## Supplied entries
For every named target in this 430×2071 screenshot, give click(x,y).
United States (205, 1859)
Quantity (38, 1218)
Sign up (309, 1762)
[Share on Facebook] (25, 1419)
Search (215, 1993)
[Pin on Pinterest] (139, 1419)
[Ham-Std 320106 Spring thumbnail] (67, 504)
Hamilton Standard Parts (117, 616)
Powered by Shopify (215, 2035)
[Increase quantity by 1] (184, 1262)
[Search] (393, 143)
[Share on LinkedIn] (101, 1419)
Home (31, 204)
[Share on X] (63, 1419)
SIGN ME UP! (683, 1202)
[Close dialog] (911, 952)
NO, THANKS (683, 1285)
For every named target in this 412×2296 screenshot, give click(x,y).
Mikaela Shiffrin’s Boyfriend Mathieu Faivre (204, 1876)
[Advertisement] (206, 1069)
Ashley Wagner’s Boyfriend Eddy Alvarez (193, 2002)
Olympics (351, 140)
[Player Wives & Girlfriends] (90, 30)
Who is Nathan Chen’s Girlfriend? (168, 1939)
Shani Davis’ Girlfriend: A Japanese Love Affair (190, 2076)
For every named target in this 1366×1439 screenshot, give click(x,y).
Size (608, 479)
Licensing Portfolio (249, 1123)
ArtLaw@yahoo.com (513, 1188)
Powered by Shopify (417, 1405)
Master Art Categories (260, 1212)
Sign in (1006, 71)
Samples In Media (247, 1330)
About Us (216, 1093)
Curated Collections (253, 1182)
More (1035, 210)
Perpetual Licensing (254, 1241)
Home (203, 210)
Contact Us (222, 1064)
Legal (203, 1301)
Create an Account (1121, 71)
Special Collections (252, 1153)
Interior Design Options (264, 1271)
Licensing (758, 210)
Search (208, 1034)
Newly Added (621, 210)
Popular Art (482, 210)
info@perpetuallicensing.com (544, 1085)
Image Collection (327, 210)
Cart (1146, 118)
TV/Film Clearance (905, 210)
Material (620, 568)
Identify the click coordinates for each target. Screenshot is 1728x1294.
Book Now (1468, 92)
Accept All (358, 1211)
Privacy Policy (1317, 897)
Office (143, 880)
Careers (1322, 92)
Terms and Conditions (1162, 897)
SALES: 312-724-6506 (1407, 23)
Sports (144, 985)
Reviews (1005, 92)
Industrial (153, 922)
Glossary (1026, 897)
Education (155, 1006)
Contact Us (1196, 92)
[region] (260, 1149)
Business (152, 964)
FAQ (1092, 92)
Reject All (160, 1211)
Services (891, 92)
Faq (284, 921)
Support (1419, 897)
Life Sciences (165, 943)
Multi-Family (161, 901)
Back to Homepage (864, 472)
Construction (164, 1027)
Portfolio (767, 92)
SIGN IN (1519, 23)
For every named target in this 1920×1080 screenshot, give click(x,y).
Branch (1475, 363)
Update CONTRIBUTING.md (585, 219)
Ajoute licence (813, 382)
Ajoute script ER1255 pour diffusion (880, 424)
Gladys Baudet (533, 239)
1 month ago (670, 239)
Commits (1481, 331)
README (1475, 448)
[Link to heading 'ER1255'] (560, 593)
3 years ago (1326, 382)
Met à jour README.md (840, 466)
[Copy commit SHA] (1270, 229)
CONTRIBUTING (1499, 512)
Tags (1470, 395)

## Directions for this task
Go through the entries and restate each one exactly.

## Answer to the exercise
For every named target in this 430×2071 screenshot, give click(x,y).
United States (205, 1859)
Quantity (38, 1218)
Sign up (309, 1762)
[Share on Facebook] (25, 1419)
Search (215, 1993)
[Pin on Pinterest] (139, 1419)
[Ham-Std 320106 Spring thumbnail] (67, 504)
Hamilton Standard Parts (117, 616)
Powered by Shopify (215, 2035)
[Increase quantity by 1] (184, 1262)
[Search] (393, 143)
[Share on LinkedIn] (101, 1419)
Home (31, 204)
[Share on X] (63, 1419)
SIGN ME UP! (683, 1202)
[Close dialog] (911, 952)
NO, THANKS (683, 1285)
For every named target in this 412×2296 screenshot, give click(x,y).
Mikaela Shiffrin’s Boyfriend Mathieu Faivre (204, 1876)
[Advertisement] (206, 1069)
Ashley Wagner’s Boyfriend Eddy Alvarez (193, 2002)
Olympics (351, 140)
[Player Wives & Girlfriends] (90, 30)
Who is Nathan Chen’s Girlfriend? (168, 1939)
Shani Davis’ Girlfriend: A Japanese Love Affair (190, 2076)
For every named target in this 1366×1439 screenshot, give click(x,y).
Size (608, 479)
Licensing Portfolio (249, 1123)
ArtLaw@yahoo.com (513, 1188)
Powered by Shopify (417, 1405)
Master Art Categories (260, 1212)
Sign in (1006, 71)
Samples In Media (247, 1330)
About Us (216, 1093)
Curated Collections (253, 1182)
More (1035, 210)
Perpetual Licensing (254, 1241)
Home (203, 210)
Contact Us (222, 1064)
Legal (203, 1301)
Create an Account (1121, 71)
Special Collections (252, 1153)
Interior Design Options (264, 1271)
Licensing (758, 210)
Search (208, 1034)
Newly Added (621, 210)
Popular Art (482, 210)
info@perpetuallicensing.com (544, 1085)
Image Collection (327, 210)
Cart (1146, 118)
TV/Film Clearance (905, 210)
Material (620, 568)
Identify the click coordinates for each target. Screenshot is 1728x1294.
Book Now (1468, 92)
Accept All (358, 1211)
Privacy Policy (1317, 897)
Office (143, 880)
Careers (1322, 92)
Terms and Conditions (1162, 897)
SALES: 312-724-6506 (1407, 23)
Sports (144, 985)
Reviews (1005, 92)
Industrial (153, 922)
Glossary (1026, 897)
Education (155, 1006)
Contact Us (1196, 92)
[region] (260, 1149)
Business (152, 964)
FAQ (1092, 92)
Reject All (160, 1211)
Services (891, 92)
Faq (284, 921)
Support (1419, 897)
Life Sciences (165, 943)
Multi-Family (161, 901)
Back to Homepage (864, 472)
Construction (164, 1027)
Portfolio (767, 92)
SIGN IN (1519, 23)
For every named target in this 1920×1080 screenshot, give click(x,y).
Branch (1475, 363)
Update CONTRIBUTING.md (585, 219)
Ajoute licence (813, 382)
Ajoute script ER1255 pour diffusion (880, 424)
Gladys Baudet (533, 239)
1 month ago (670, 239)
Commits (1481, 331)
README (1475, 448)
[Link to heading 'ER1255'] (560, 593)
3 years ago (1326, 382)
Met à jour README.md (840, 466)
[Copy commit SHA] (1270, 229)
CONTRIBUTING (1499, 512)
Tags (1470, 395)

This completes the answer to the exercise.